Takhzyro, an antibody-based treatment administered via a subcutaneous injection, and Orladeyo, an oral small molecule taken once daily, also are available as a prophylactic treatment for HAE. Both work to lower bradykinin levels by inhibiting the activity of an enzyme called kallikrein, but Takhzyro is approved for HAE patients ages 2 and older and Orladeyo for those ages 12 and older.
On-demand treatments
Medications available for on-demand treatment of angioedema swelling attacks in people with HAE types 1 or 2 include Berinert and Ruconest. Both of these contain a functional version of the C1-INH protein that is administered by an injection directly into the bloodstream.
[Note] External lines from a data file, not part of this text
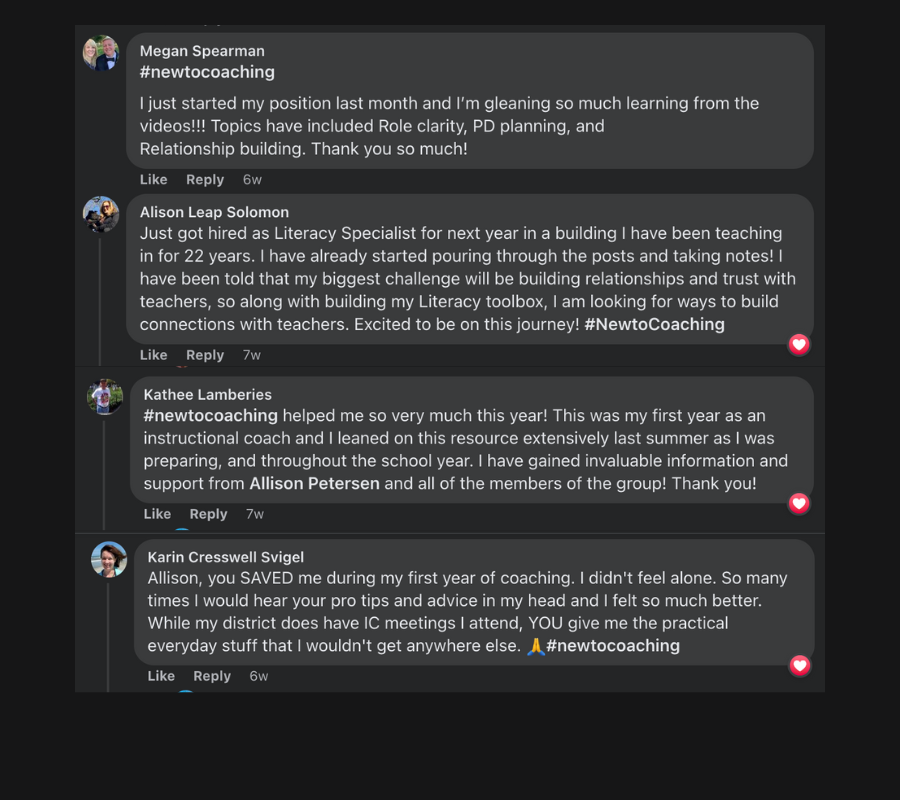Like Megan Spearman's comment
900x800 pixels.
(153, 180)
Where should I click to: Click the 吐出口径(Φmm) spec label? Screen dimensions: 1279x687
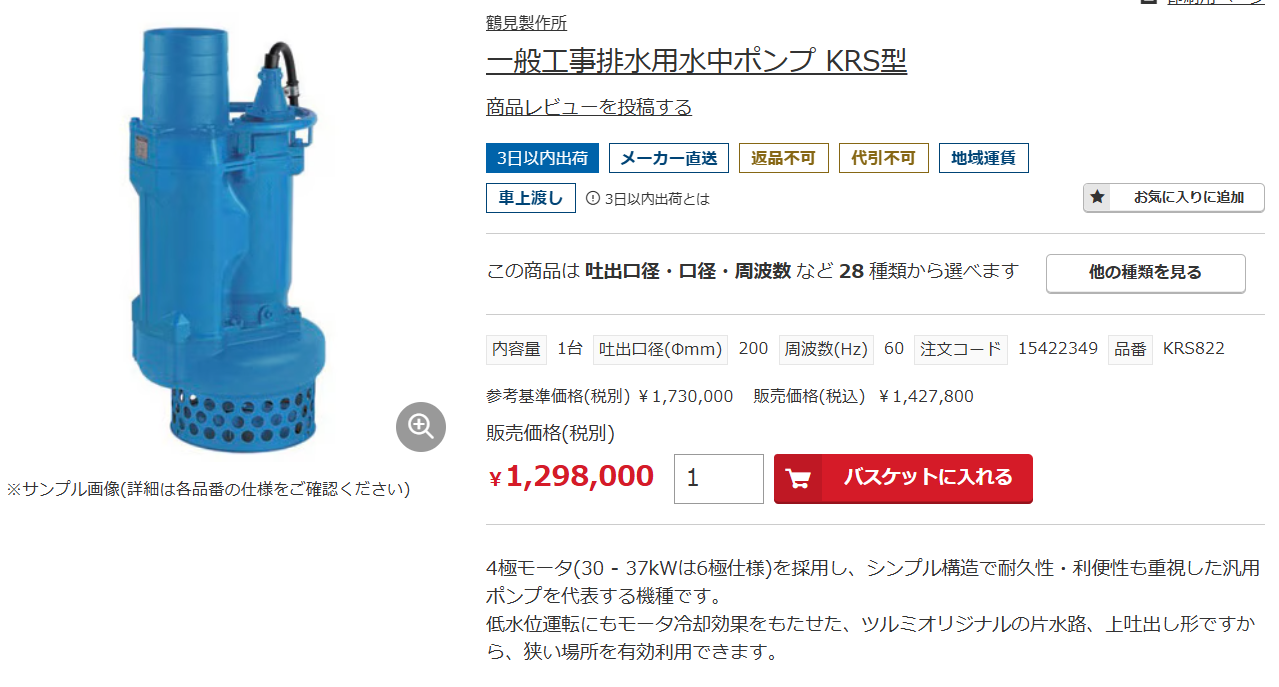click(x=660, y=349)
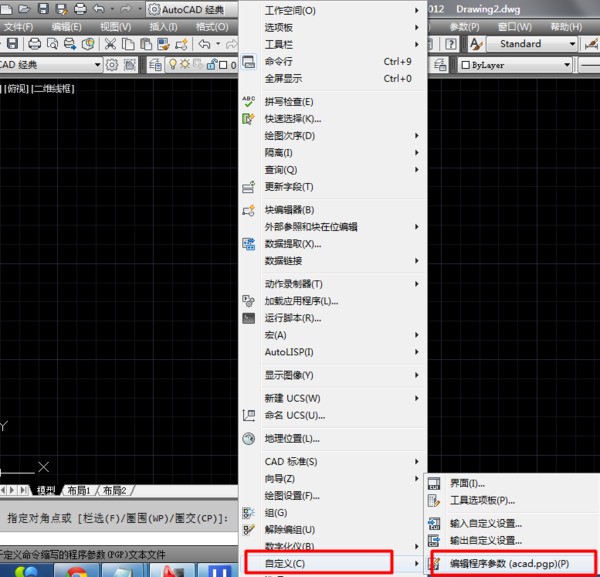Toggle the layer freeze sun icon
600x577 pixels.
coord(185,65)
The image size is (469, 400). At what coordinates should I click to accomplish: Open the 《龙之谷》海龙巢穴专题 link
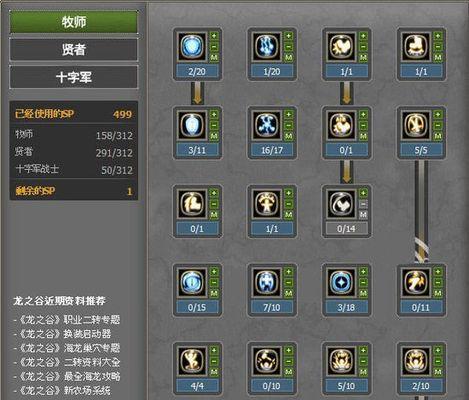[x=70, y=348]
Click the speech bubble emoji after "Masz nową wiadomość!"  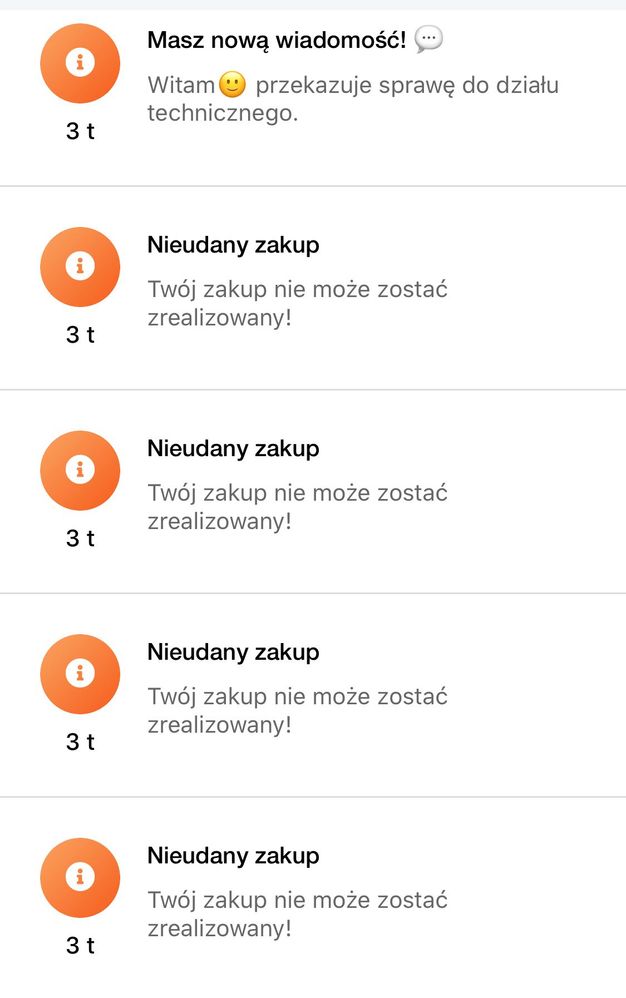click(x=428, y=40)
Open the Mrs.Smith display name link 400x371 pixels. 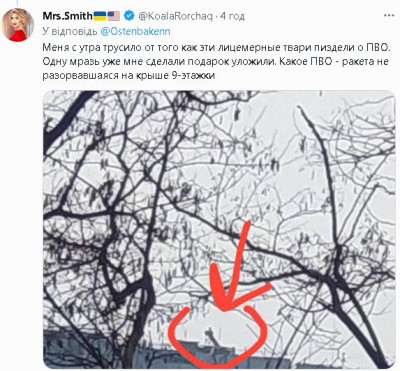67,15
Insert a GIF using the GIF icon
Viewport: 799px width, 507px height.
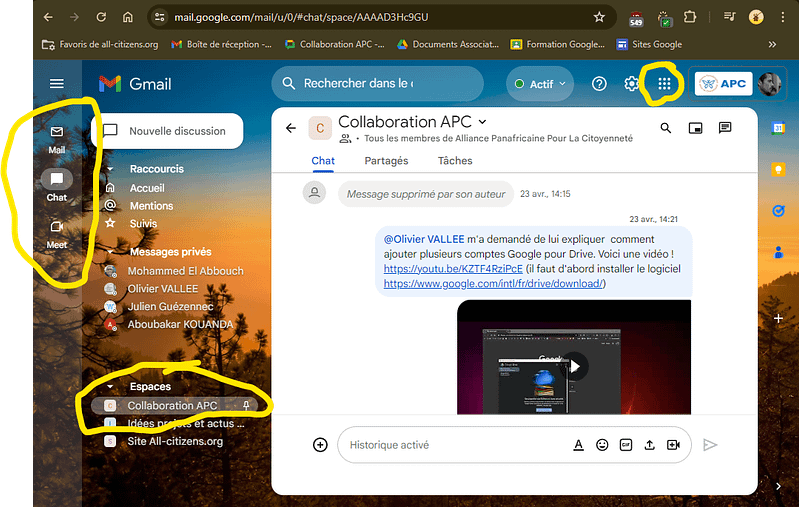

Another approved medication for on-demand treatment of HAE attacks is Kalbitor, which is given by a subcutaneous injection and also works to lower bradykinin levels by inhibiting kallikrein’s activity. It is authorized in the U.S. for the on-demand treatment of swelling attacks in HAE patients ages 12 and older.
Firazyr is another injectable therapy that is available for the on-demand treatment of HAE attacks. In the U.S., Firazyr is authorized to be used in patients ages 18 and older. It works by preventing bradykinin from binding to the receptors it normally interacts with to trigger its effects.
Fresh frozen plasma also may be given to help manage swelling in HAE, particularly in emergency situations in which other treatments aren’t readily available.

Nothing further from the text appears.